• **What to do**: Copy out the Datapackage Pipelines tutorial below word for word, in full.

• **Excerpted passage**:

++++++++++

Datapackage Pipelines Tutorial

This tutorial is built as a Jupyter notebook which allows you to run and modify the code inline and can be used as a starting point for new Datapackage Pipelines projects.

Installation

Follow the DataFlows Tutorial installation instructions.

Save this tutorial in curreny working directory (right-click and save on following link): https://raw.githubusercontent.com/frictionlessdata/datapackage-pipelines/master/TUTORIAL.ipynb

Start Jupyter Lab in the dataflows environment and open the datapackage pipelines tutorial notebook you downloaded.

Install datapackage-pipelines


In [1]:
%%sh
python3 -m pip install -qU datapackage-pipelines[seedup]

This installs datapackage-pipelines with speed optimizations, if you encounter problems installing it, remove the [speedup] suffix.

Verify you have the latest datapackage-pipelines version


In [6]:
%%sh
dpp version


Installed version: 2.0.0
Latest version: 2.0.0

Create a flow

Datapackage-pipelines uses the DataFlows library's Flow objects as the basic building blocks for larger pipeline systems.

It's recommended to follow the DataFlows Tutorial to get a better understanding of the DataFlows concepts which will be used here.

Run the following cell to create a file called countries_population_flow.py which scrapes a list of countries populations from wikipedia.

++++++++++

• **Raw data**:
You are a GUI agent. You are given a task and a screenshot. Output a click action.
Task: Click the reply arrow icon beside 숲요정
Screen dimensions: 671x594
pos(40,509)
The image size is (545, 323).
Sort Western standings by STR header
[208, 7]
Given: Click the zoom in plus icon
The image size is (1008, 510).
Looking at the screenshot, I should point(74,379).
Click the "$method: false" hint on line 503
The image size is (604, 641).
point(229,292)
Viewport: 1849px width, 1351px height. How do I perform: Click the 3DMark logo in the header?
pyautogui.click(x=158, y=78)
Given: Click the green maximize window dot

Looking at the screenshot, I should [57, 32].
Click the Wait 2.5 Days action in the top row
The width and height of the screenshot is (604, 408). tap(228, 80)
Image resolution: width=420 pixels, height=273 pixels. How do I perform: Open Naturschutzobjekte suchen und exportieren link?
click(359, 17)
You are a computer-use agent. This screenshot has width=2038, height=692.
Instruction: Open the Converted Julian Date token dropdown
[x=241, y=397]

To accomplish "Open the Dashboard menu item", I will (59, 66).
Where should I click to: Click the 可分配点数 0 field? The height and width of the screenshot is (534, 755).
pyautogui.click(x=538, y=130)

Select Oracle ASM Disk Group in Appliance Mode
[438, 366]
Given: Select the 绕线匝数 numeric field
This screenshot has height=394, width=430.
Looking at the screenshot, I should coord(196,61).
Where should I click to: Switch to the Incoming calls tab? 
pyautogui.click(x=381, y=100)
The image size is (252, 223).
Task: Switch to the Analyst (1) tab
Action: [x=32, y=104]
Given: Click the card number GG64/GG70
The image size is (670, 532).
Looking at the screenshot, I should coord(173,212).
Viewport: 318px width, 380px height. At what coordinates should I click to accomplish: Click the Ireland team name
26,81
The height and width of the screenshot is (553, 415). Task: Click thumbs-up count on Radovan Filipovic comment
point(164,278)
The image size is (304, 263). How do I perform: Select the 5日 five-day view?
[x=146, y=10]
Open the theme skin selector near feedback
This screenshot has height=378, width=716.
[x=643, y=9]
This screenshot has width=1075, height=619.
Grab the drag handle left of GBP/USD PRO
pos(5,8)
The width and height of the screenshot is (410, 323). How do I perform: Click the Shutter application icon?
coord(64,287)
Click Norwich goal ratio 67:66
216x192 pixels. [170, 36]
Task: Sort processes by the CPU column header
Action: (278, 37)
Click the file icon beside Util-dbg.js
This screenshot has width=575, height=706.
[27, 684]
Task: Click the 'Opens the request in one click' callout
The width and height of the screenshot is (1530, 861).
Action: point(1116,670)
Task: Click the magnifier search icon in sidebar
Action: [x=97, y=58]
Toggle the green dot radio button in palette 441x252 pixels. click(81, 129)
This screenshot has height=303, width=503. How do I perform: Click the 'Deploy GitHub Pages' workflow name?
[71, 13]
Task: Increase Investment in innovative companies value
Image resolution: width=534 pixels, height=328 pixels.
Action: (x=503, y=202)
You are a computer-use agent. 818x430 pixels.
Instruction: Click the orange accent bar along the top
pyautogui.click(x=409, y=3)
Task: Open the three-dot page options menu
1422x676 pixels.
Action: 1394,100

++++++++++

• **Output of the exercise**:
Datapackage Pipelines Tutorial

This tutorial is built as a Jupyter notebook which allows you to run and modify the code inline and can be used as a starting point for new Datapackage Pipelines projects.

Installation

Follow the DataFlows Tutorial installation instructions.

Save this tutorial in curreny working directory (right-click and save on following link): https://raw.githubusercontent.com/frictionlessdata/datapackage-pipelines/master/TUTORIAL.ipynb

Start Jupyter Lab in the dataflows environment and open the datapackage pipelines tutorial notebook you downloaded.

Install datapackage-pipelines


In [1]:
%%sh
python3 -m pip install -qU datapackage-pipelines[seedup]

This installs datapackage-pipelines with speed optimizations, if you encounter problems installing it, remove the [speedup] suffix.

Verify you have the latest datapackage-pipelines version


In [6]:
%%sh
dpp version


Installed version: 2.0.0
Latest version: 2.0.0

Create a flow

Datapackage-pipelines uses the DataFlows library's Flow objects as the basic building blocks for larger pipeline systems.

It's recommended to follow the DataFlows Tutorial to get a better understanding of the DataFlows concepts which will be used here.

Run the following cell to create a file called countries_population_flow.py which scrapes a list of countries populations from wikipedia.